The pivotal moment that led me to become a beekeeper was finding an old beech tree that had snapped in half during a winter storm. In the hollow of this tree happened to be a wild colony of honey bees. Not wanting to see the bees perish, I got in touch with The New Forest Beekeepers Association, who sent out an experienced beekeeper called Jan Roper. I watched Jan as she rescued the colony, and I became instantly captivated by them.
I found it so interesting that I went straight home and booked on to a beekeeping for beginners course, commencing the following spring. I didn’t realise at the time that this moment would change the direction of my whole life and take me on a wonderful adventure that I would have never anticipated.
Bees are integral to a healthy ecosystem and are a crucial part of the bigger picture that is Mother Nature. So we’re doing our part to help the plight of the bees, but in doing so, we’re having a wider positive impact on the health of the woodland and surrounding areas beyond. We also run beekeeping experience days during spring and summer, and use these events as a chance to spread the word about how people can help bees and other pollinators.
As a beekeeper, you become in tune with the seasonal blossoming of all the different wildflowers. I’ve learnt a much deeper respect and understanding of nature which has been very enlightening for me. I’ve also learnt to be confident in giving classes, as I teach beekeeping at a local college and run beekeeping experience days from the woodland here. Before becoming a teacher, I found the prospect terrifying.
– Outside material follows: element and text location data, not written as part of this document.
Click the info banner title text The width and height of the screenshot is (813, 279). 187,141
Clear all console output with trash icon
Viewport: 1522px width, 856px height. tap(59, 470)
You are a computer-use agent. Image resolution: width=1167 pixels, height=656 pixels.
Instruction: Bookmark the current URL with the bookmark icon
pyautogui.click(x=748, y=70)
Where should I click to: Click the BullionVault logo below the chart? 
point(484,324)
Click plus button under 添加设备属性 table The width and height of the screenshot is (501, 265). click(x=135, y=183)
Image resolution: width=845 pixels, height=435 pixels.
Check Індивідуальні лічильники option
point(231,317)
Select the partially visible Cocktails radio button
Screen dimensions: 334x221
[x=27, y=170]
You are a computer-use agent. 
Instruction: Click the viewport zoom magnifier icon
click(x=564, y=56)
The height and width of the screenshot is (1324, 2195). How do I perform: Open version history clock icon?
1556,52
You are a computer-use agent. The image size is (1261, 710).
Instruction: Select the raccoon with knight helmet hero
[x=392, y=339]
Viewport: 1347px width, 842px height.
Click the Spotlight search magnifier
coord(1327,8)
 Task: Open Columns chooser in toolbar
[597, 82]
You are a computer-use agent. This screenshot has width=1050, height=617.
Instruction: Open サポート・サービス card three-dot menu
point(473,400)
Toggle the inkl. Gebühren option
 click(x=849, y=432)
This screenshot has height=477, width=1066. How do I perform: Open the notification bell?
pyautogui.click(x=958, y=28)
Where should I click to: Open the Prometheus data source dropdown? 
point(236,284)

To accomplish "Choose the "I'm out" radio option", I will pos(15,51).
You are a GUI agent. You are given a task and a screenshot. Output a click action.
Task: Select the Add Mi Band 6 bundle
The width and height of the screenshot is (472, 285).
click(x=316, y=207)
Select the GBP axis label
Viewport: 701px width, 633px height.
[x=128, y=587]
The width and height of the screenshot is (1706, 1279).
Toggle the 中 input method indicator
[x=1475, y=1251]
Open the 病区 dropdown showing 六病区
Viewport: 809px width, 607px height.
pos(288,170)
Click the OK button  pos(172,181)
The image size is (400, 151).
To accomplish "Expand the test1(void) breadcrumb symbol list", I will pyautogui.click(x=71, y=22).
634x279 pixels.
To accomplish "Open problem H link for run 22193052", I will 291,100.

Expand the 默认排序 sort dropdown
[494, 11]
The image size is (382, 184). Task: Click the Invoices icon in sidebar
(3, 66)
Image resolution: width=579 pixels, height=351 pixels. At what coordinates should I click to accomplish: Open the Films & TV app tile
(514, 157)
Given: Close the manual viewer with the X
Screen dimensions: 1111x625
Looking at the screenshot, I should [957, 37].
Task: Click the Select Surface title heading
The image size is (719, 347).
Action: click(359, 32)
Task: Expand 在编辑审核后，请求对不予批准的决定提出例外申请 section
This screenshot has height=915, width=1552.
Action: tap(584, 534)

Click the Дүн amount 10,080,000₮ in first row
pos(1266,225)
"I’ve learnt a much deeper respect & understanding of nature."
This time of year, my days are nicely varied. In the morning the first job is to post out internet orders from the previous day, then the day might include heading out to some of our various apiaries to check on the bees. There is also the big job of harvesting and processing the honey.
I do this three times a season, once after the spring flowering, then again after the summer flowering and then again, for the heather honey. That also involves moving our strongest hives, out into the middle of the New Forest National Park, at the beginning of August, for six weeks, so that they can produce pure New Forest Heather Honey.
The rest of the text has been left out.